*GIVEN EXERCISE*
Reproduce every line of the material below, character for character.

*INFORMATION GIVEN*
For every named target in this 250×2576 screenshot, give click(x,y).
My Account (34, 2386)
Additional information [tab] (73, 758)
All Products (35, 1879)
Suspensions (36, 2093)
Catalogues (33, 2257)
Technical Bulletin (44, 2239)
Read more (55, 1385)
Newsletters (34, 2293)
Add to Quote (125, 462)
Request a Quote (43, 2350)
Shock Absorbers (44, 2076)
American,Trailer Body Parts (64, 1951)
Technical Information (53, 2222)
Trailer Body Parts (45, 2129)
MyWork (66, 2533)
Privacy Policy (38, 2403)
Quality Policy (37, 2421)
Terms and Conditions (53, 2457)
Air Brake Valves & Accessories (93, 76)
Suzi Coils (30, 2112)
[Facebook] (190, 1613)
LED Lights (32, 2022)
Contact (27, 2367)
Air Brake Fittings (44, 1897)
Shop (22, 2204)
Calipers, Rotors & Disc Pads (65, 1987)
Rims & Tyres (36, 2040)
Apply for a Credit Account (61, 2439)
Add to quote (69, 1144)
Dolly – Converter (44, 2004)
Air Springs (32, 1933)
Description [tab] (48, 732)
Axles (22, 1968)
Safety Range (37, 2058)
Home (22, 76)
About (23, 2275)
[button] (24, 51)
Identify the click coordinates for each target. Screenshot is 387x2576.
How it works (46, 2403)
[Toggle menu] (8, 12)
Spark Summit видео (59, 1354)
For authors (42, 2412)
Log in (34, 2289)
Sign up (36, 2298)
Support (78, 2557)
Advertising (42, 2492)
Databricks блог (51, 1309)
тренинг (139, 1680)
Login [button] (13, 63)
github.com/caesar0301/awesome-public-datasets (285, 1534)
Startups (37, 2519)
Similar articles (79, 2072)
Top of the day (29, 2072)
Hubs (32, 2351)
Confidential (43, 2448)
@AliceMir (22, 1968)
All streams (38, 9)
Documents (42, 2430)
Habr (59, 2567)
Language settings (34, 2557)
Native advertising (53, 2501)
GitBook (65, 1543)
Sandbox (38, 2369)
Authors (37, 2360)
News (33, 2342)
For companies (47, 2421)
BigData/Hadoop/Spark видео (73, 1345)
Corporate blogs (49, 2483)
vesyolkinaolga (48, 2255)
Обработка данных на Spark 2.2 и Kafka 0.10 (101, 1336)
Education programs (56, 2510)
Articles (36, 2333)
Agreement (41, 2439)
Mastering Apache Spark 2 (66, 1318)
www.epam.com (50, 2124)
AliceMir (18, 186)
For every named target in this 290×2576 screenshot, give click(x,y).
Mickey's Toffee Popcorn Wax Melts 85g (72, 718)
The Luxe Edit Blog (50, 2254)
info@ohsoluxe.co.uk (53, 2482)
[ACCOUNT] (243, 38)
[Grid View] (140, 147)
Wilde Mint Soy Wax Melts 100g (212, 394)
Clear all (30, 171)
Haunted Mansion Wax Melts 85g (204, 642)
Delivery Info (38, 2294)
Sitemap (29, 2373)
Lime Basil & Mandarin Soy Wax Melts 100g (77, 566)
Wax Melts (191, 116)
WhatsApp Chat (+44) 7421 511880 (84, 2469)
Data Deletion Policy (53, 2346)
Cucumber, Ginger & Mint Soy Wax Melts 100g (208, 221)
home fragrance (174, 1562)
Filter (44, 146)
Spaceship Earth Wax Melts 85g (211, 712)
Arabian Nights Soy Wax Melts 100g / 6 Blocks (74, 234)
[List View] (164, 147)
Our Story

*RESULT OF THIS EXERCISE*
For every named target in this 250×2576 screenshot, give click(x,y).
My Account (34, 2386)
Additional information [tab] (73, 758)
All Products (35, 1879)
Suspensions (36, 2093)
Catalogues (33, 2257)
Technical Bulletin (44, 2239)
Read more (55, 1385)
Newsletters (34, 2293)
Add to Quote (125, 462)
Request a Quote (43, 2350)
Shock Absorbers (44, 2076)
American,Trailer Body Parts (64, 1951)
Technical Information (53, 2222)
Trailer Body Parts (45, 2129)
MyWork (66, 2533)
Privacy Policy (38, 2403)
Quality Policy (37, 2421)
Terms and Conditions (53, 2457)
Air Brake Valves & Accessories (93, 76)
Suzi Coils (30, 2112)
[Facebook] (190, 1613)
LED Lights (32, 2022)
Contact (27, 2367)
Air Brake Fittings (44, 1897)
Shop (22, 2204)
Calipers, Rotors & Disc Pads (65, 1987)
Rims & Tyres (36, 2040)
Apply for a Credit Account (61, 2439)
Add to quote (69, 1144)
Dolly – Converter (44, 2004)
Air Springs (32, 1933)
Description [tab] (48, 732)
Axles (22, 1968)
Safety Range (37, 2058)
Home (22, 76)
About (23, 2275)
[button] (24, 51)
Identify the click coordinates for each target. Screenshot is 387x2576.
How it works (46, 2403)
[Toggle menu] (8, 12)
Spark Summit видео (59, 1354)
For authors (42, 2412)
Log in (34, 2289)
Sign up (36, 2298)
Support (78, 2557)
Advertising (42, 2492)
Databricks блог (51, 1309)
тренинг (139, 1680)
Login [button] (13, 63)
github.com/caesar0301/awesome-public-datasets (285, 1534)
Startups (37, 2519)
Similar articles (79, 2072)
Top of the day (29, 2072)
Hubs (32, 2351)
Confidential (43, 2448)
@AliceMir (22, 1968)
All streams (38, 9)
Documents (42, 2430)
Habr (59, 2567)
Language settings (34, 2557)
Native advertising (53, 2501)
GitBook (65, 1543)
Sandbox (38, 2369)
Authors (37, 2360)
News (33, 2342)
For companies (47, 2421)
BigData/Hadoop/Spark видео (73, 1345)
Corporate blogs (49, 2483)
vesyolkinaolga (48, 2255)
Обработка данных на Spark 2.2 и Kafka 0.10 (101, 1336)
Education programs (56, 2510)
Articles (36, 2333)
Agreement (41, 2439)
Mastering Apache Spark 2 (66, 1318)
www.epam.com (50, 2124)
AliceMir (18, 186)
For every named target in this 290×2576 screenshot, give click(x,y).
Mickey's Toffee Popcorn Wax Melts 85g (72, 718)
The Luxe Edit Blog (50, 2254)
info@ohsoluxe.co.uk (53, 2482)
[ACCOUNT] (243, 38)
[Grid View] (140, 147)
Wilde Mint Soy Wax Melts 100g (212, 394)
Clear all (30, 171)
Haunted Mansion Wax Melts 85g (204, 642)
Delivery Info (38, 2294)
Sitemap (29, 2373)
Lime Basil & Mandarin Soy Wax Melts 100g (77, 566)
Wax Melts (191, 116)
WhatsApp Chat (+44) 7421 511880 (84, 2469)
Data Deletion Policy (53, 2346)
Cucumber, Ginger & Mint Soy Wax Melts 100g (208, 221)
home fragrance (174, 1562)
Filter (44, 146)
Spaceship Earth Wax Melts 85g (211, 712)
Arabian Nights Soy Wax Melts 100g / 6 Blocks (74, 234)
[List View] (164, 147)
Our Story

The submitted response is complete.